The hot new thing: AI platforms that stop AI’s mistakes before production

If you haven’t noticed, a growing amount of code that’s being generated today is “AI-assisted.” In fact, Scott Guthrie, Microsoft’s executive vice president of Cloud and AI, estimated back in March that upwards of 40% of the code that developers were uploading to the AI developer tool GitHub Copilot was both “AI-generated and unmodified.”

Now, the trend is giving rise to startups that promise to keep AI-augmented code from mucking up the works — and investors are taking notice.

Earlier this week, an Israel-based startup, Digma, announced $6 million in seed funding for a continuous feedback platform that runs locally on developers’ machines and helps them analyze their code — including generative AI-created code — to identify issues. Yesterday, a San Francisco-based testing platform called Kolena announced its own funding — $15 million — to build tools to test, benchmark and validate the performance of AI models.

Today, a months-old, four-person, Bay Area-startup called Braintrust is taking the wraps off its own fresh funding round of $3 million. According to co-founder and CEO Ankur Goyal, Braintrust is like an “operating system for engineers building AI software,” one that helps them avoid bad results from AI models. Developers building customer support chatbots, for example, might use Braintrust’s tech to ensure that their chatbot answers questions accurately rather than hallucinating false information.

Like many startups promising the ability to build more reliable AI software, Braintrust has savvy backers. Renowned angel investor Elad Gil is among its investors and helped incubate Braintrust’s initial product. (Gil flagged the round for us, calling the six-week-old outfit “a good one.”) Others of its notable investors include Adam D’Angelo of Quora, Clem Delangue of the buzzy AI outfit HuggingFace and OpenAI co-founder Greg Brockman.

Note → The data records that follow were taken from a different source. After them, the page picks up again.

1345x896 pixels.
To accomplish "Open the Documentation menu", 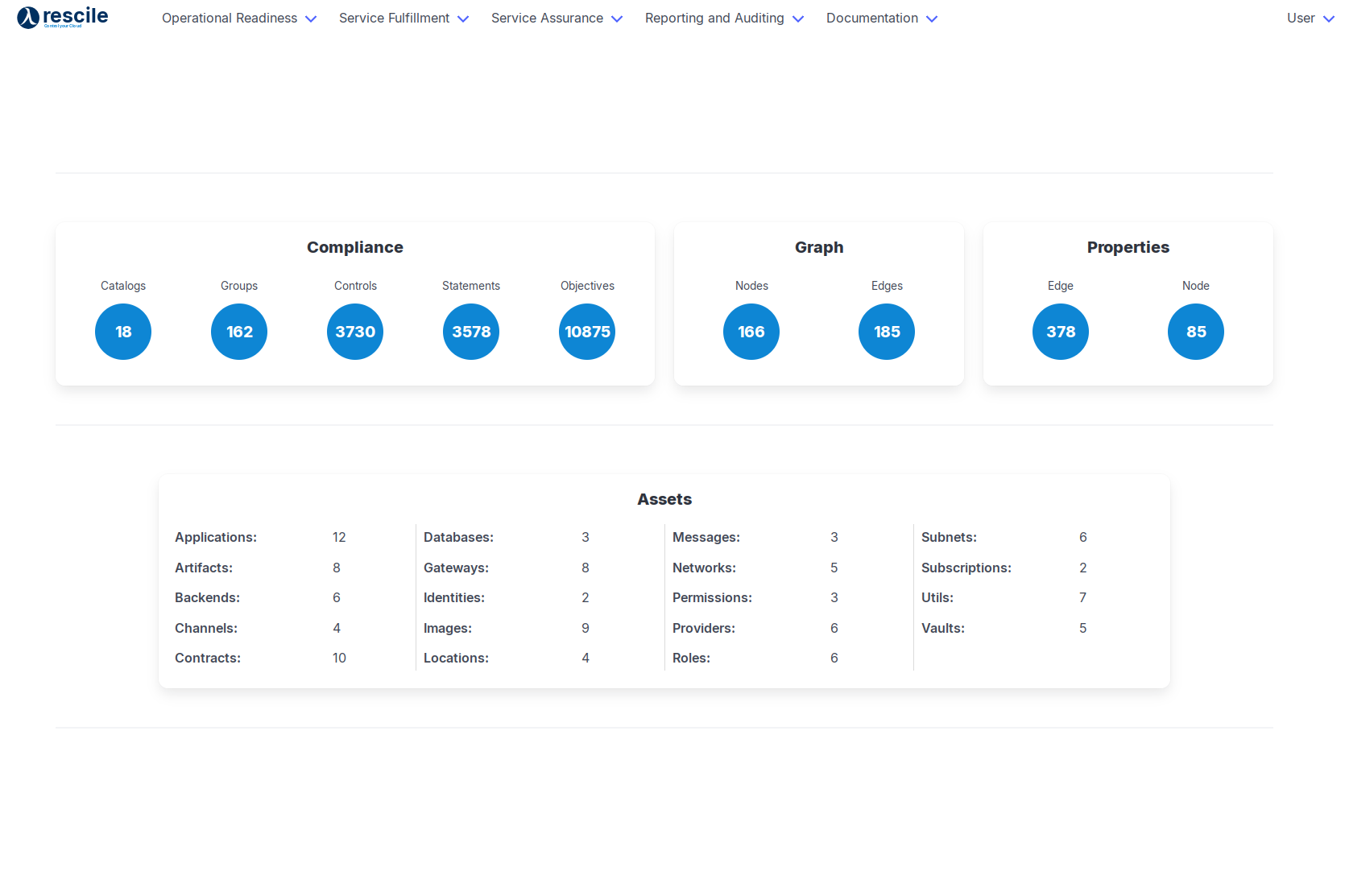I will click(881, 19).
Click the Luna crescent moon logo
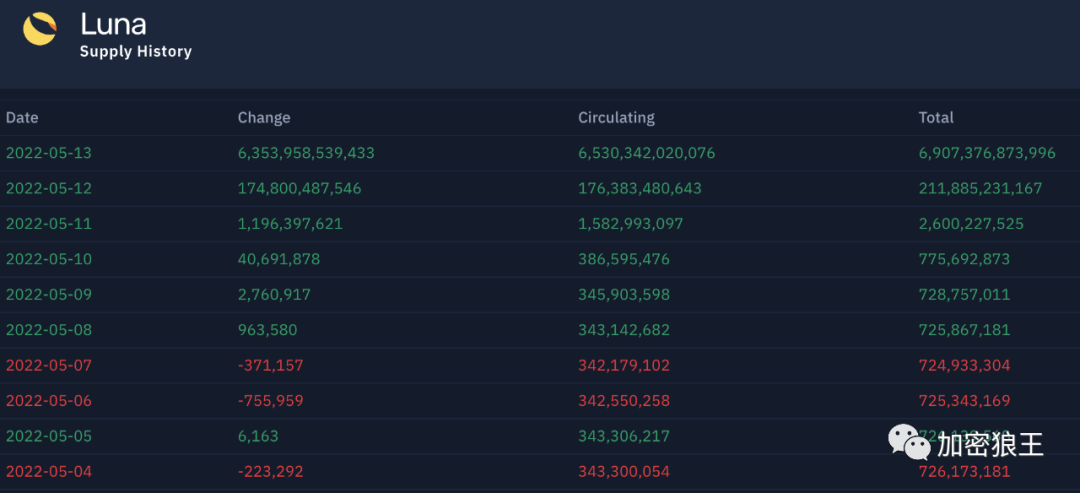 click(40, 29)
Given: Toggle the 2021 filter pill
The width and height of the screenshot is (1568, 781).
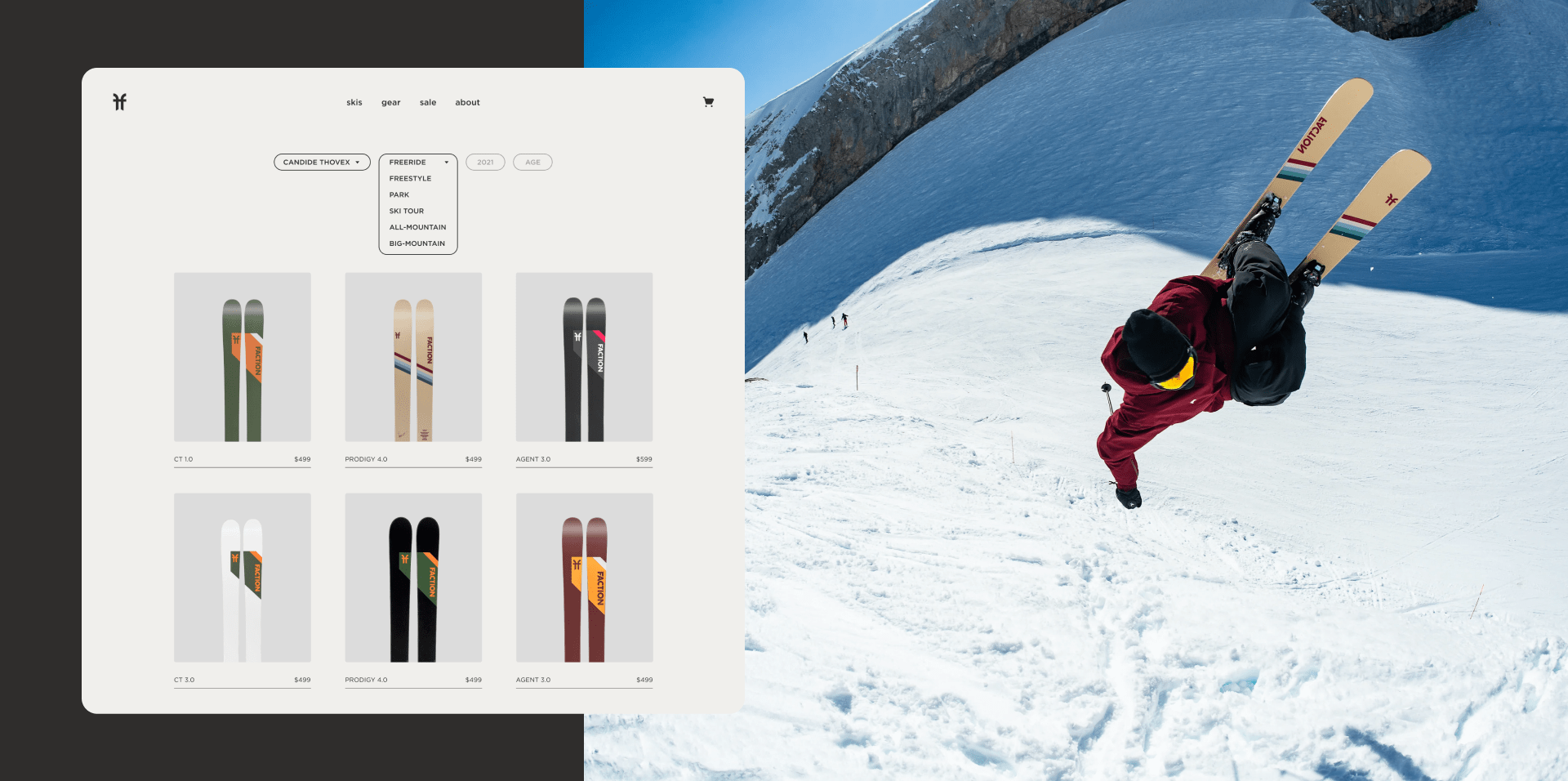Looking at the screenshot, I should click(485, 163).
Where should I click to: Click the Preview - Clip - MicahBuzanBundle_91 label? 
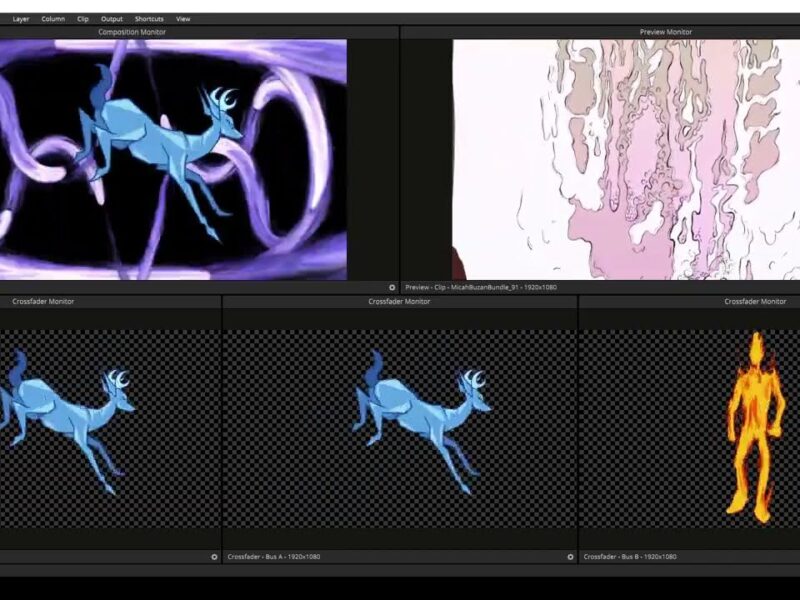click(481, 287)
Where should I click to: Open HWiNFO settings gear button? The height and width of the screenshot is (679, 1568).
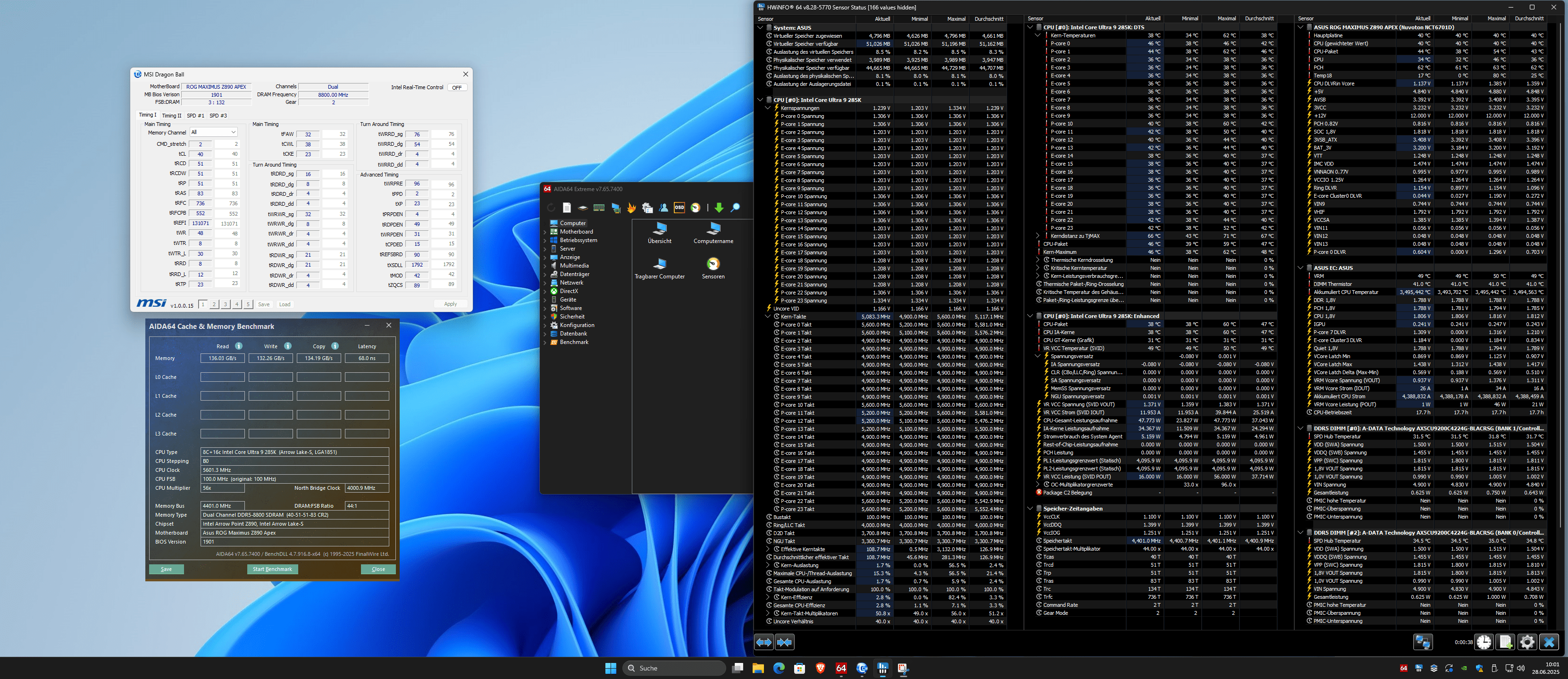coord(1526,642)
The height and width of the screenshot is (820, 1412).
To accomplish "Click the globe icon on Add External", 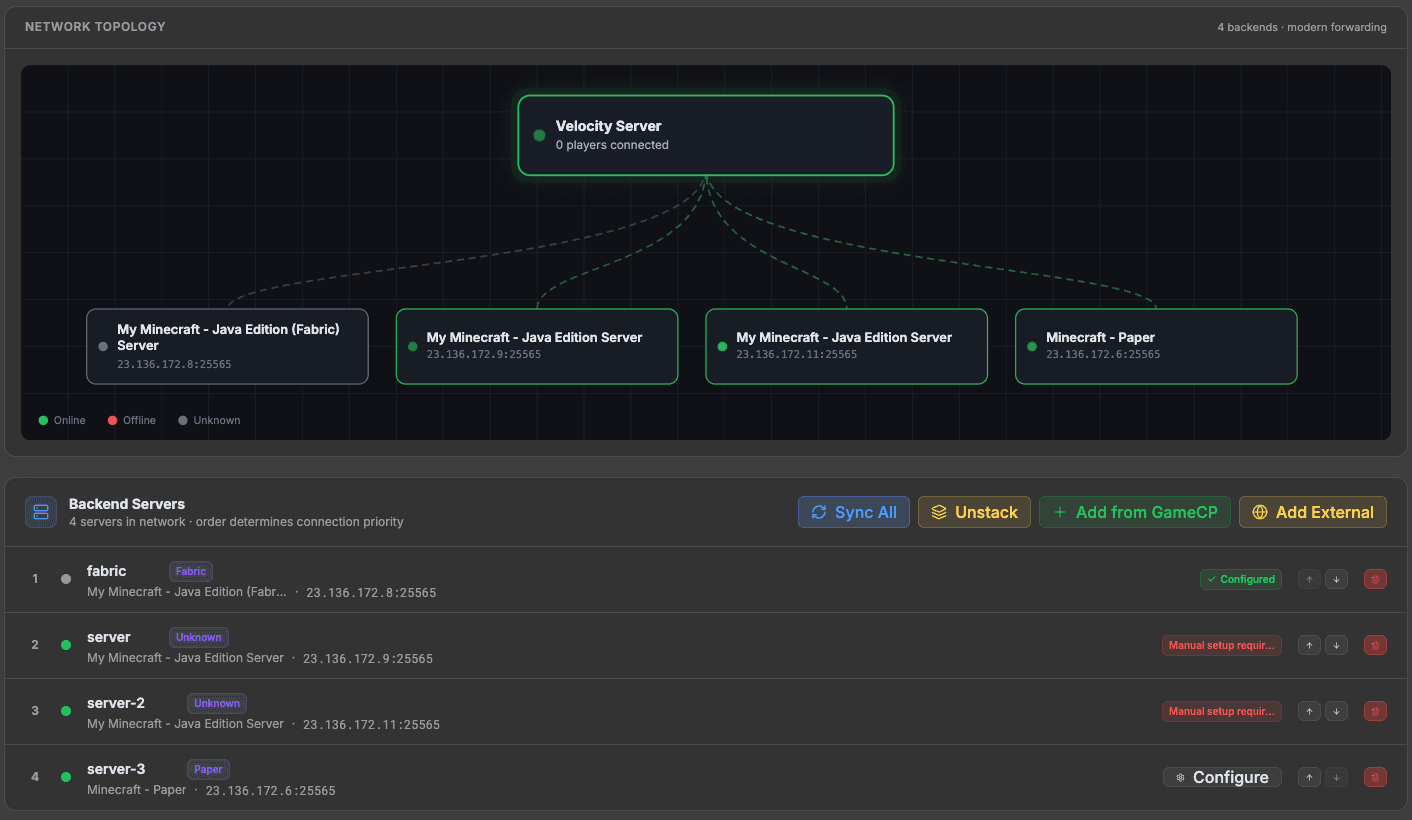I will point(1261,511).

Whether an impressive investing syndicate can help push Braintrust to the front of the pack is an open question. In the meantime, ensuring that AI code doesn’t break a company’s workflow is something Goyal says he was practically born to solve.

The child of doctors, Goyal grew up in Pittsburgh and thought he’d become a doctor, too. “Super nerdy” as a teenager, he says a linear algebra class in high school where he learned about Google’s PageRank algorithm would change his life. (“I get goosebumps just talking about it,” he says.) He moved on from biology, studied computer science at Carnegie Mellon University, then “out of extreme boredom” dropped out his junior year to build a relational database system at MemSQL, an early Y Combinator alum. More than five years later, Goyal co-founded his own company, Impira, and when Figma acquired the company late last year, Goyal became the head of its machine learning platform.

It was a good gig. It also gave Goyal even more insight into the growing challenge of building high-quality software products in this new age of AI everything. So late this past summer, he left to start Braintrust.

“I spent quite some time building old-school software,” he says, “and what’s really different about AI is that it’s inherently non deterministic, meaning if you write code, you can’t really guarantee that it’s going to work. You have to test it on real-world examples.” The process is called evaluation or, colloquially, “evals” and not all companies have high-enough quality data to do enough testing. It’s why Braintrust — which has yet to commercialize its product — is working with companies that do, including the workflow automation company Zapier and the spreadsheet tool company Coda, which are currently beta testing what Braintrust has built.

“Their challenge,” says Goyal, “is ‘Okay, we actually have tons of data, and we have lots of users using our product. But it’s really hard for us to boil that down into a representative set of examples that we can use to test our software.'” With BrainTrust, he says, “They can dump as much data as they want into our product, run evaluations against it, and we’ll help them curate ‘golden datasets’ that they can accumulate over time and use as a measure of whether their software is working or not.”

As a bonus, says Goyal, “We actually run inside of their cloud environments,” which enables Braintrust to operate around thorny compliance issues that could otherwise slow down its adoption within enterprises.

It’s early days, of course, and competition will only grow fiercer in the coming months and years. Deepchecks, an Israeli startup whose tagline is “continuous validation for AI,” is yet another outfit that recently raised seed funding.

Still, Goyal describes Braintrust as exactly the product he needed at Figma, and which didn’t live in the world until Braintrust recently created it. “There’s a whole universe around continuous integration that has developed over the past decade. And that’s kind of turned this into a science of shipping software. But in AI land, that methodology and workflow — until our product — just didn’t really exist.”

Pictured above, from left to right: Coleen Baik (founding designer), Ankur Goyal (CEO), Manu Goyal (founding engineer) and David Song (product manager; part of Elad Gil’s team).